= Bendixson's inequality =

In mathematics, Bendixson's inequality is a quantitative result in the field of matrices derived by Ivar Bendixson in 1902. The inequality puts limits on the imaginary and real parts of characteristic roots (eigenvalues) of real matrices. A special case of this inequality leads to the result that characteristic roots of a real symmetric matrix are always real.
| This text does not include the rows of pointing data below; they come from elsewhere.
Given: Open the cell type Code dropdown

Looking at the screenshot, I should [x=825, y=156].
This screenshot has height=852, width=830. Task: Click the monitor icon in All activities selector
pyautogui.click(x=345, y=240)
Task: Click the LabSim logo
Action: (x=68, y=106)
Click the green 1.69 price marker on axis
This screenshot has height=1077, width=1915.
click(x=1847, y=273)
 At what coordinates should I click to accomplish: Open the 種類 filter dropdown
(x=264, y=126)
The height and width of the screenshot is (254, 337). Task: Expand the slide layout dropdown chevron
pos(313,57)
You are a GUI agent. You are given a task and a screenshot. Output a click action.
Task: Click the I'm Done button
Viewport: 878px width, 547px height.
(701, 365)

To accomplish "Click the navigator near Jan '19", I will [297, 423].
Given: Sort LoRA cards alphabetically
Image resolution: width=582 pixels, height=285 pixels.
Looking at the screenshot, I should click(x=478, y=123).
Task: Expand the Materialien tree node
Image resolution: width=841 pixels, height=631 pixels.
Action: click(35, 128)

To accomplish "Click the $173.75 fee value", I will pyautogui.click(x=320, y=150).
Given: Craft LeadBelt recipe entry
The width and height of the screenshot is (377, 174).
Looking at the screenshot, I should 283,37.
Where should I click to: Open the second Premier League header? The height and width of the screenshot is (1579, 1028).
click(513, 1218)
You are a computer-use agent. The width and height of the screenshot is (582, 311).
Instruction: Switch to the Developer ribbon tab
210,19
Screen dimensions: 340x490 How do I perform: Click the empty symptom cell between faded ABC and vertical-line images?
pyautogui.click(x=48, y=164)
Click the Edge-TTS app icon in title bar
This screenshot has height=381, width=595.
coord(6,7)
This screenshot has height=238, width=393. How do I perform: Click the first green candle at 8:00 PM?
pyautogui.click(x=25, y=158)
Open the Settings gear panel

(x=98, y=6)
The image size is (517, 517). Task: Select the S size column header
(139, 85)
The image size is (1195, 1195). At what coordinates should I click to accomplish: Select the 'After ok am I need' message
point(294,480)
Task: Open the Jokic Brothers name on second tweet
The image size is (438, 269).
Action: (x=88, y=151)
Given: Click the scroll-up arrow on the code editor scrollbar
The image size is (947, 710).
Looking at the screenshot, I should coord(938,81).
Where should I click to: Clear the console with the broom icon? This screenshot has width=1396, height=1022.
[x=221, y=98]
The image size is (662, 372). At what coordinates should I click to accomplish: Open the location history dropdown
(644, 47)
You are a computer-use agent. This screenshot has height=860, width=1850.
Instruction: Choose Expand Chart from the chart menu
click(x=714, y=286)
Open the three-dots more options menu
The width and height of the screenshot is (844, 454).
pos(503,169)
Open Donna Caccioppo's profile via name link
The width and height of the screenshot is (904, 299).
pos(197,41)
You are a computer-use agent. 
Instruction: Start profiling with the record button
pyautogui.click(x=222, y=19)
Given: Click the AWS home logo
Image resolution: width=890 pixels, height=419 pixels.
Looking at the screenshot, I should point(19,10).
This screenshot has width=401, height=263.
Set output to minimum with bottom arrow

The inequality relating to the imaginary parts of characteristic roots of real matrices is stated as:

Let $A = \left ( a_{ij} \right )$ be a real $n \times n$ matrix and $\alpha = \max_{{1\leq i,j \leq n}} \frac{1}{2} \left | a_{ij} - a_{ji} \right |$. If $\lambda$ is any characteristic root of $A$, then

 $\left | \operatorname{Im} (\lambda) \right | \le \alpha \sqrt{\frac{n(n-1)} 2 }.\,{}$

If $A$ is symmetric then $\alpha = 0$ and consequently the inequality implies that $\lambda$ must be real.

The inequality relating to the real parts of characteristic roots of real matrices (Theorem II in ) is stated as:

Let $m$ and $M$ be the smallest and largest characteristic roots of $\tfrac{A+A^H}{2}$, then

$m \leq\operatorname{Re}(\lambda) \leq M$.